[Material for this task]
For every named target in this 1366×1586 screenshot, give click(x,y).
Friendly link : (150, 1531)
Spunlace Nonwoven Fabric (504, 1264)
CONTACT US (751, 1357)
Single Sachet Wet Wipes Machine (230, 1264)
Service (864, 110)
[/Material for this task]
[Material for this task]
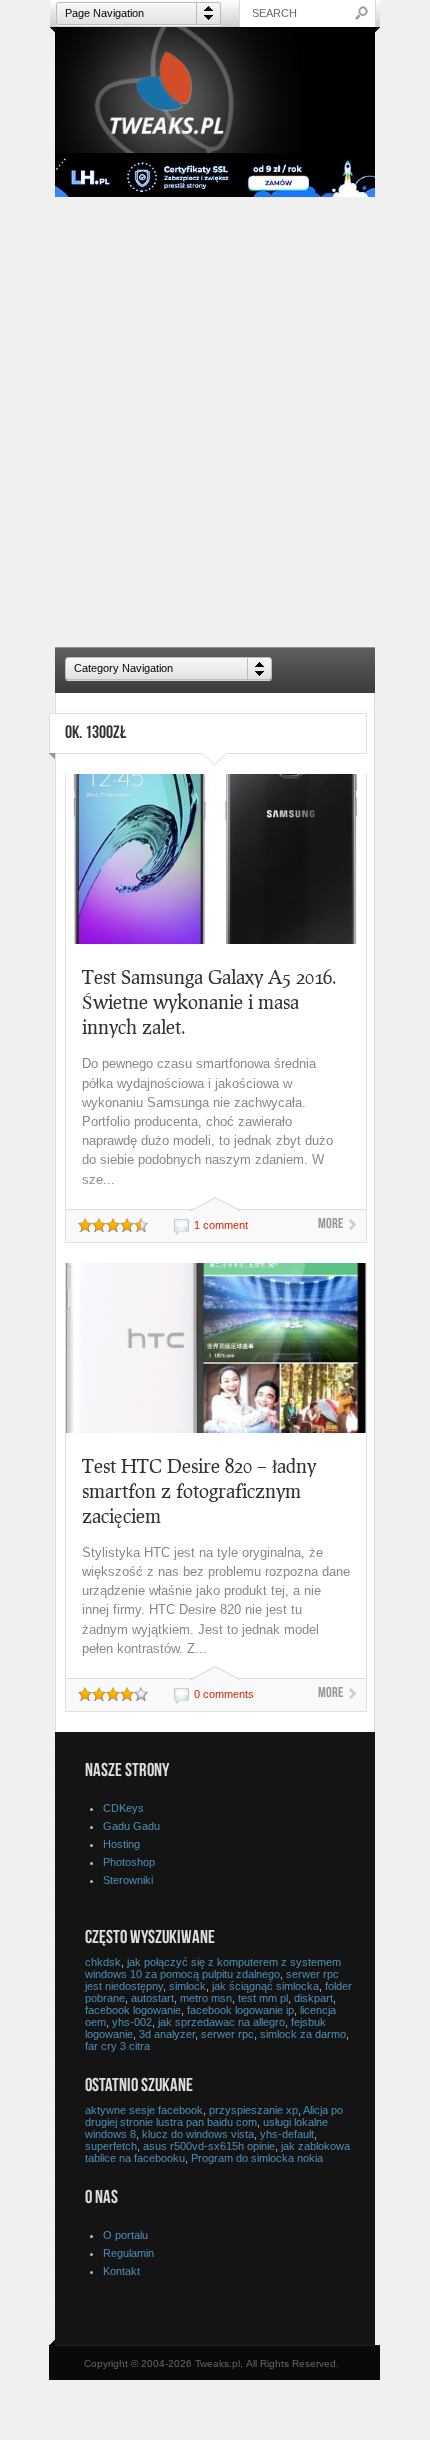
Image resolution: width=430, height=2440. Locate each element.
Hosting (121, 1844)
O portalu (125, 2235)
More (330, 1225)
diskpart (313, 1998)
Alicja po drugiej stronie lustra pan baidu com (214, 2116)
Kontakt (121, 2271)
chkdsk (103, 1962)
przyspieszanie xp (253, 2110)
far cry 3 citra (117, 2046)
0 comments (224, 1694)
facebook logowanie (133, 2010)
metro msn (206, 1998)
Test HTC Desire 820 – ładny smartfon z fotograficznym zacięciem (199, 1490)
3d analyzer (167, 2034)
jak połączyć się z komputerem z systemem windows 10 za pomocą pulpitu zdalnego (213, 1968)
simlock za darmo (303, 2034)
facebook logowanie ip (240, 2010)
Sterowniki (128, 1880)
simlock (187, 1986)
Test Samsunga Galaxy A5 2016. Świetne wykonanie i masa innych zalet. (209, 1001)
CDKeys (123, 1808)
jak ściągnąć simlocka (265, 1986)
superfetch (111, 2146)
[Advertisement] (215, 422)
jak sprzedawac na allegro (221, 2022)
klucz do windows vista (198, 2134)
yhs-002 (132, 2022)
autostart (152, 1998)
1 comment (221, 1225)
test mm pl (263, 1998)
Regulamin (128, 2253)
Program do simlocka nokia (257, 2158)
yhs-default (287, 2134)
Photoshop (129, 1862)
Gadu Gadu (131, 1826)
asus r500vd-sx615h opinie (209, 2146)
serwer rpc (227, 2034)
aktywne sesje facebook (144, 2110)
[/Material for this task]
[Material for this task]
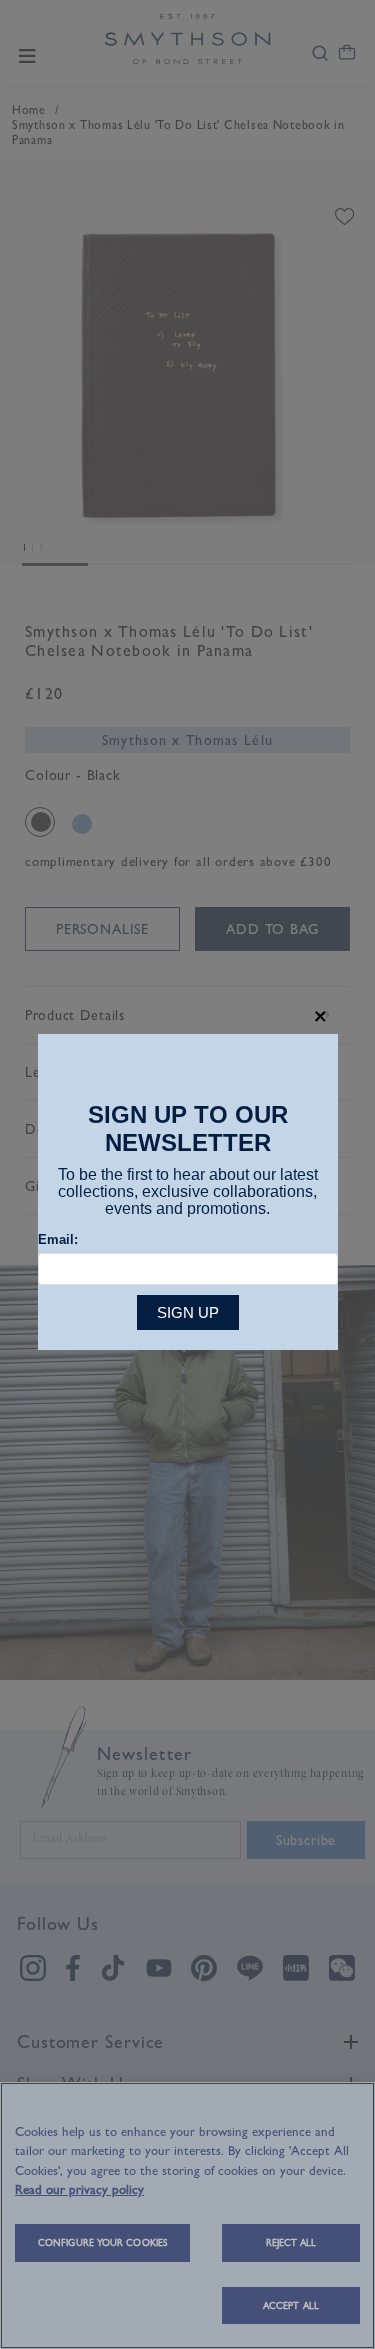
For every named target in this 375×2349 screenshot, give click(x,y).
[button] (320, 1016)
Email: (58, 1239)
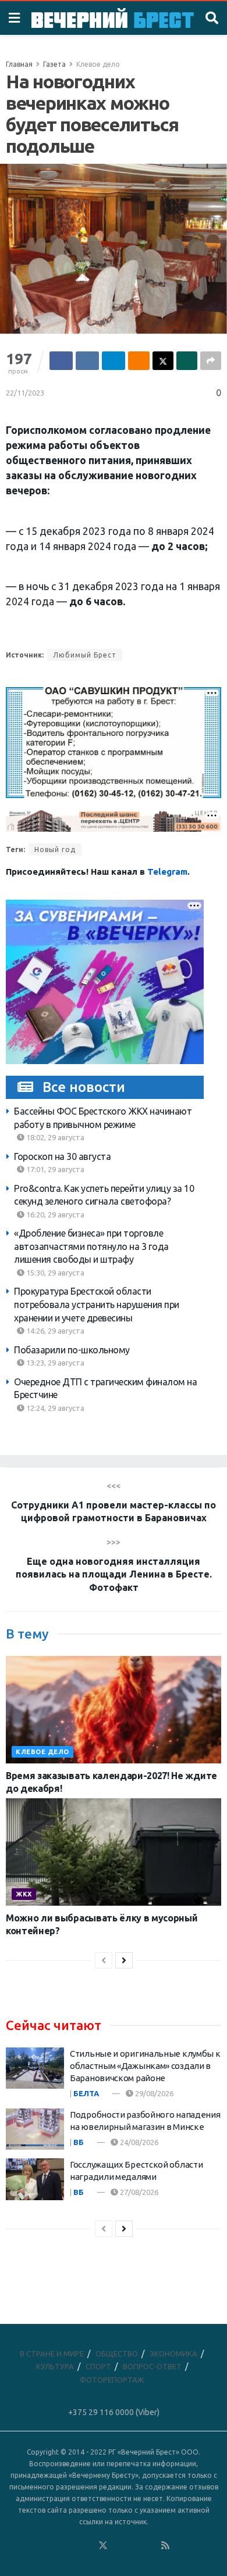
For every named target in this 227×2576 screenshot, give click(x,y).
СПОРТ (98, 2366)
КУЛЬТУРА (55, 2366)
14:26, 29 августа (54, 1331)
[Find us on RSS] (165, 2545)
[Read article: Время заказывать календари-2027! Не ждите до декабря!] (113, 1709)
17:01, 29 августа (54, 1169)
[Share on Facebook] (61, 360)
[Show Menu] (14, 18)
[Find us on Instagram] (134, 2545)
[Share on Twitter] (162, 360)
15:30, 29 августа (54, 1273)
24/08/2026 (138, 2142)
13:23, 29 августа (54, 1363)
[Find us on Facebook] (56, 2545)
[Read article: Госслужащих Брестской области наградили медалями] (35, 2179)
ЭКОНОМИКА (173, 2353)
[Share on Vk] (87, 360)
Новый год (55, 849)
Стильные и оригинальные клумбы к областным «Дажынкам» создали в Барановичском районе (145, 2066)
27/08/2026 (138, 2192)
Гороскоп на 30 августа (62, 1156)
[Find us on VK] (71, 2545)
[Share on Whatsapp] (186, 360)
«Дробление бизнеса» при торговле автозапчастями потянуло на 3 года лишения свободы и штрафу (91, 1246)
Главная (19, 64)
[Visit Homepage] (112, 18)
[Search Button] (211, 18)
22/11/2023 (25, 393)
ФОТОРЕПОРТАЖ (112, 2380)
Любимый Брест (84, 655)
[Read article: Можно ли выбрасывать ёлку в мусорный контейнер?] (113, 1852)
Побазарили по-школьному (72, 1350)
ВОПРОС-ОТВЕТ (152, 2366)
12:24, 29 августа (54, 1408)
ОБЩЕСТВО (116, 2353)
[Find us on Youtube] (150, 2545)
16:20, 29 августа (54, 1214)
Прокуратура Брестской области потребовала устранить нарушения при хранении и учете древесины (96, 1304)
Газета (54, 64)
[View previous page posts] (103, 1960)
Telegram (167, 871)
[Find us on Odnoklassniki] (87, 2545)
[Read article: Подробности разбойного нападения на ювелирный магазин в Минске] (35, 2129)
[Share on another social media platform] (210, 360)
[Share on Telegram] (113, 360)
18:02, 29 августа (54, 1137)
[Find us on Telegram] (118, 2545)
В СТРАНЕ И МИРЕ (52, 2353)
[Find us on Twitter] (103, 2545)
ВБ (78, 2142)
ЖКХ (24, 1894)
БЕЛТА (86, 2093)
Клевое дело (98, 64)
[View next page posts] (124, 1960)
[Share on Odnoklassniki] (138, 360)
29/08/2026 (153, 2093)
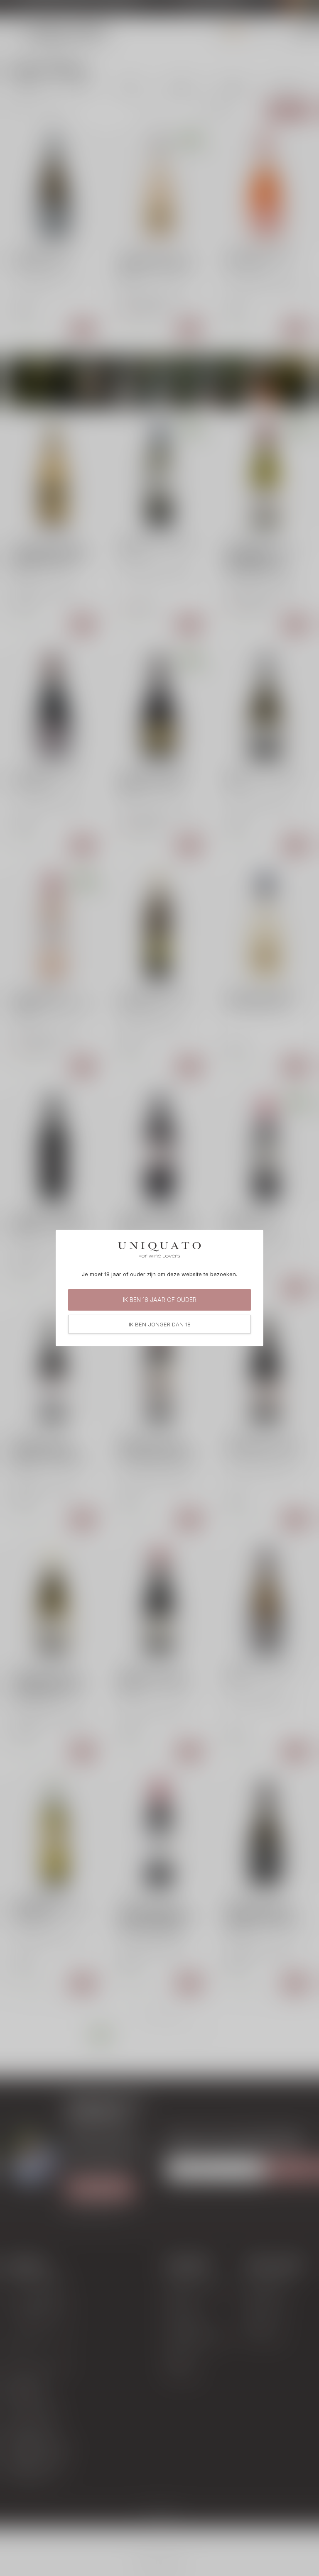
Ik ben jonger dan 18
[/Material for this task]
Give back exactly the lines above, from the line containing "For every named target in this 1366×1586" through the line containing "Service (864, 110)", with both end lines and nothing more.

For every named target in this 1366×1586 screenshot, give click(x,y).
Friendly link : (150, 1531)
Spunlace Nonwoven Fabric (504, 1264)
CONTACT US (751, 1357)
Single Sachet Wet Wipes Machine (230, 1264)
Service (864, 110)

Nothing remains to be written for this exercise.